“Learning Structural Descriptions from Examples” was Patrick Winston’s MIT doctoral thesis, published in September 1970 as MIT AI Laboratory Technical Report 231 (AITR-231) and archived in MIT’s DSpace repository. It was a landmark in understanding how a machine might learn concepts that involve complex structural relationships, rather than simple properties, and it worked in the blocks world of toy bricks that was the era’s favorite testbed.
Winston’s program learned structural concepts such as “arch” by building and refining an abstract description of a scene. Shown a positive example of an arch, it formed a tentative model: two upright blocks supporting a third lying across the top. The pivotal idea was the use of the near miss, a carefully chosen counterexample that fails to be an arch in exactly one significant way. Shown a structure identical to an arch except that the two uprights touch each other, the program could deduce that the uprights must not touch and could tighten its model accordingly.
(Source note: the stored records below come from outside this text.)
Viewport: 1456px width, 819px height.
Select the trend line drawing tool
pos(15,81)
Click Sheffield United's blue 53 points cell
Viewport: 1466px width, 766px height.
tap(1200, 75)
By alternating positive examples with such instructive near misses, the program converged on a structural description that captured the concept, including which relations were required and which were merely incidental.
This was one of the first convincing demonstrations of learning from examples in AI, and the near-miss strategy, learning efficiently from examples that differ in just one telling respect, became a recurring theme in machine learning and in thinking about how to teach concepts.
Why a business reader should care: Winston’s program is an early answer to a question every modern machine-learning team faces, namely how a system can generalize a concept from a handful of well-chosen examples, and its insight that a single sharp counterexample can teach more than many similar positives still rings true.